While the cause of the explosion has yet to be determined, it occurred during a normal batch production, where materials were mixed and heated in a metallic kettle as part of the resin manufacturing process. Residents in the area and well beyond it reported hearing and feeling the explosion, while many people posted photos of the rising smoke in the aftermath.
The explosion caused over $1 million in damage and one of the buildings at the facility collapsed.

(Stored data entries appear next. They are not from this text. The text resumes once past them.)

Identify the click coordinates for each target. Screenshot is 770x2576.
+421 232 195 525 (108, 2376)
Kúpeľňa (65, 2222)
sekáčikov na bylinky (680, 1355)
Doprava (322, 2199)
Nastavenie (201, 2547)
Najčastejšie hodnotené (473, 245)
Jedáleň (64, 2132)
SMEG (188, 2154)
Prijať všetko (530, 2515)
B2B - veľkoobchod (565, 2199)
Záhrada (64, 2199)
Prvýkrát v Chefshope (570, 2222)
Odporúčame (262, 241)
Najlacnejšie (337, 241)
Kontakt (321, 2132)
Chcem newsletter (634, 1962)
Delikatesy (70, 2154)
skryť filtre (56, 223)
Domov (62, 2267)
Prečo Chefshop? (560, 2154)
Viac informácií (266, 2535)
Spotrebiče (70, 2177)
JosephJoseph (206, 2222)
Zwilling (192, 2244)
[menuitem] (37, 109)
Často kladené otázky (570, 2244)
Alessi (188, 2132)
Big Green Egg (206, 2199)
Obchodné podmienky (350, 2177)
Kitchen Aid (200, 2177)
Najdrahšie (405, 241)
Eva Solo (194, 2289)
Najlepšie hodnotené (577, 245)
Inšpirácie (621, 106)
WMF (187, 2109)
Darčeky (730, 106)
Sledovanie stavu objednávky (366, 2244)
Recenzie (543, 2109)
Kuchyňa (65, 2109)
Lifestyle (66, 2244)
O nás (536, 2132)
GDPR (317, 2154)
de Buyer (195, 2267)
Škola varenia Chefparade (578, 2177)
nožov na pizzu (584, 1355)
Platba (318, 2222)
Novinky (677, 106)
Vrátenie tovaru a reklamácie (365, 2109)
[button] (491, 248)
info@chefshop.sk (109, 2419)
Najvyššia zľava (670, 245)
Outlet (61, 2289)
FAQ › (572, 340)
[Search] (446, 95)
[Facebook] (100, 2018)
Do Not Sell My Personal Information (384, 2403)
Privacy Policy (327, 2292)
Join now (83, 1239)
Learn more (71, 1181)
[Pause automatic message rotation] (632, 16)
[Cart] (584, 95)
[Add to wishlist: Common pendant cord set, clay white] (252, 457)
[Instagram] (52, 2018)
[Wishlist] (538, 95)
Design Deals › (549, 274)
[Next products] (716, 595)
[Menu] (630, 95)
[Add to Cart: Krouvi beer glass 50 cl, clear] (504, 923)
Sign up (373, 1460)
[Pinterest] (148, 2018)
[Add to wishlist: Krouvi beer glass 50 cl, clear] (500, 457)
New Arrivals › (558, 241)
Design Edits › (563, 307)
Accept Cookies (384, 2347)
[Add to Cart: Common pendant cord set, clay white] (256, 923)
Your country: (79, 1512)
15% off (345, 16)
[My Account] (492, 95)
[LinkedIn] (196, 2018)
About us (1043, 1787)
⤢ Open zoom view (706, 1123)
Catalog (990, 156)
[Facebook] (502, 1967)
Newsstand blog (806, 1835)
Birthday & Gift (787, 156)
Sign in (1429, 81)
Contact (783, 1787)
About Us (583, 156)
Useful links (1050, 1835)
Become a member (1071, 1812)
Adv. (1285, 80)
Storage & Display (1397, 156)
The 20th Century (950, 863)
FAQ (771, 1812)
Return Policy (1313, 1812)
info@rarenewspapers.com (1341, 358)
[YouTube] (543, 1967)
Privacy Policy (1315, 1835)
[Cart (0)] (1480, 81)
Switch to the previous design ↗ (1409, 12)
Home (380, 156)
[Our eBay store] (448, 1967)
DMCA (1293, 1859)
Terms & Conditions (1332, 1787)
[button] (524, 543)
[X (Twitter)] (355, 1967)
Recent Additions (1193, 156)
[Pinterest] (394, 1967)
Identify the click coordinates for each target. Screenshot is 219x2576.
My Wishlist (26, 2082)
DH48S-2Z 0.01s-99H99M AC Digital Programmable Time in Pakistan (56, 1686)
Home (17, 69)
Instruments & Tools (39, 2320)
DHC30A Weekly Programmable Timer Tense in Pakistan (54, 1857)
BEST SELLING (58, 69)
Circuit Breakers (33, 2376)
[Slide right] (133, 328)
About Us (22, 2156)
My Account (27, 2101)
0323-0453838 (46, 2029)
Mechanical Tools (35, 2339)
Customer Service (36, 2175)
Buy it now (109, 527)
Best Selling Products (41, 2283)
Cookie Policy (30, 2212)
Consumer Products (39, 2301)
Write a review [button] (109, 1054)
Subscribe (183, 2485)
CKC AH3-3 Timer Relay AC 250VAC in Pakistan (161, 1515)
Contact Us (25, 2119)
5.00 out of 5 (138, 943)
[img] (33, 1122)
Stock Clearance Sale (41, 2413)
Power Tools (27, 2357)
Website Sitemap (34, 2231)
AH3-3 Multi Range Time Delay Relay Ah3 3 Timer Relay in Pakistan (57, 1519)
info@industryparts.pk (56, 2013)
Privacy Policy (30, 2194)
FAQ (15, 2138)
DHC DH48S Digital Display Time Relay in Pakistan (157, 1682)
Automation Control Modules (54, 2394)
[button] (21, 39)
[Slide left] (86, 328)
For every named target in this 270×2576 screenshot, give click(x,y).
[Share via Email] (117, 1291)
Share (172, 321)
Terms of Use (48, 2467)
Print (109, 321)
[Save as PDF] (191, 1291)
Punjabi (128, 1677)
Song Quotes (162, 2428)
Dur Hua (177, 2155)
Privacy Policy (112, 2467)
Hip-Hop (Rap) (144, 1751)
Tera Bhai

In response, OSHA has launched a Process Safety Management Inspection, the most serious category for inspections as it involves facilities that deal with highly hazardous chemicals and flammables. Also because of the nature of the explosion, the state’s EPA emergency response team had to oversee the contractors employed in cleanup to ensure containment of the firefighting runoff. The Chemical Safety and Hazard Investigation Board also visited the site and will be conducting interviews the management and employees. The paint company provided investigators an overview of its resin manufacturing process, and reported that chemicals stored in the building included maleic anhydride, phthalic anhydride, xylene, and mineral spirits.
While none of the nearby residents were evacuated, advocacy groups expressed concern that the toxic chemicals released in the explosion could poison the air over the short term and contaminate the water and soil over the longer term.
Both OSHA and the EPA have had cause to visit the plant before. The EPA-cited violations include mislabeled chemicals, unlabeled containers and improperly stored materials. The OSHA website lists five previous cases from 2011 to 2015 including a report in 2012 that cited 26 violations related to hazardous materials, as “cloud containing flammable vapors” escaped the plant.